### Your goal
Take the entries below and print only the lines from the one with "Task: Click the Description column header" through the one with "The width and", exactly as they stand, both ends included.

### Input data
———
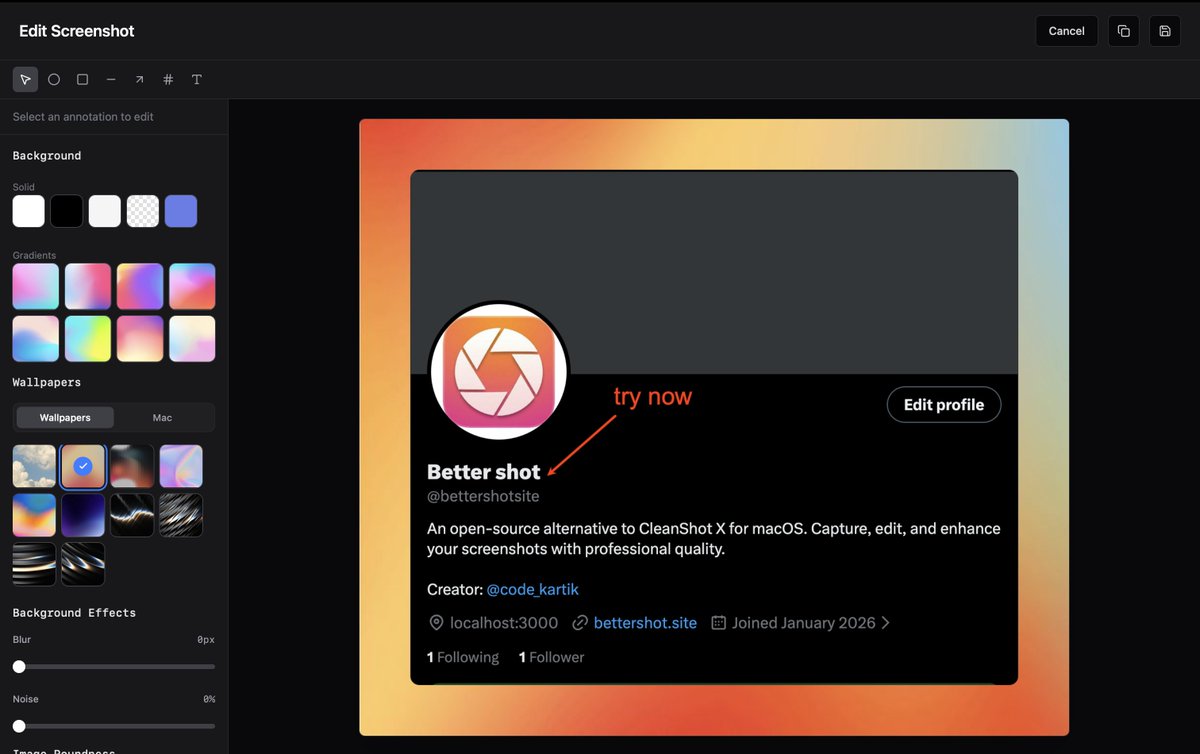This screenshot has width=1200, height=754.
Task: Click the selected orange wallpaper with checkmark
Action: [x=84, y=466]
———
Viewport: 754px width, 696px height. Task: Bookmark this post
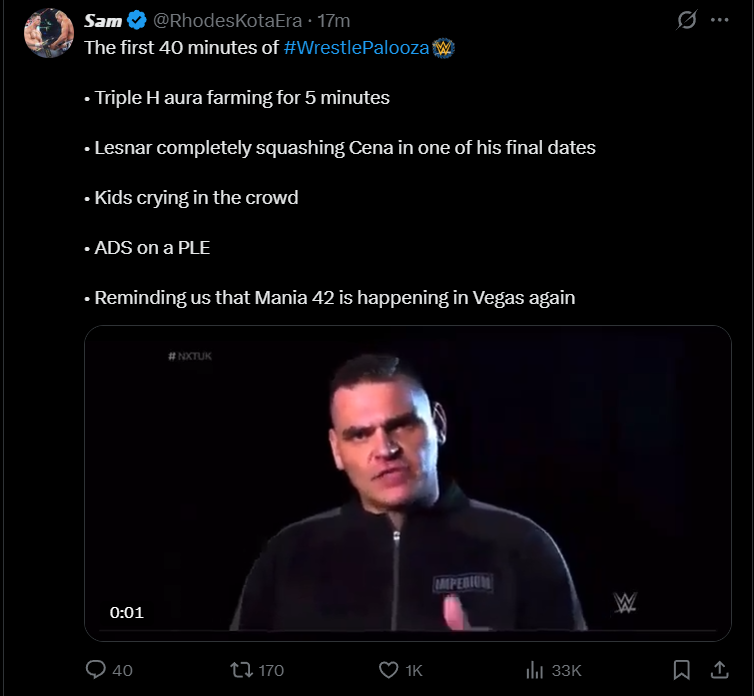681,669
———
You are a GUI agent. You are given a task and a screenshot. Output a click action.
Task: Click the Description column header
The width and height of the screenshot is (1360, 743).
———
### Solution to this exercise
Task: Click the Description column header
The width and height of the screenshot is (1360, 743).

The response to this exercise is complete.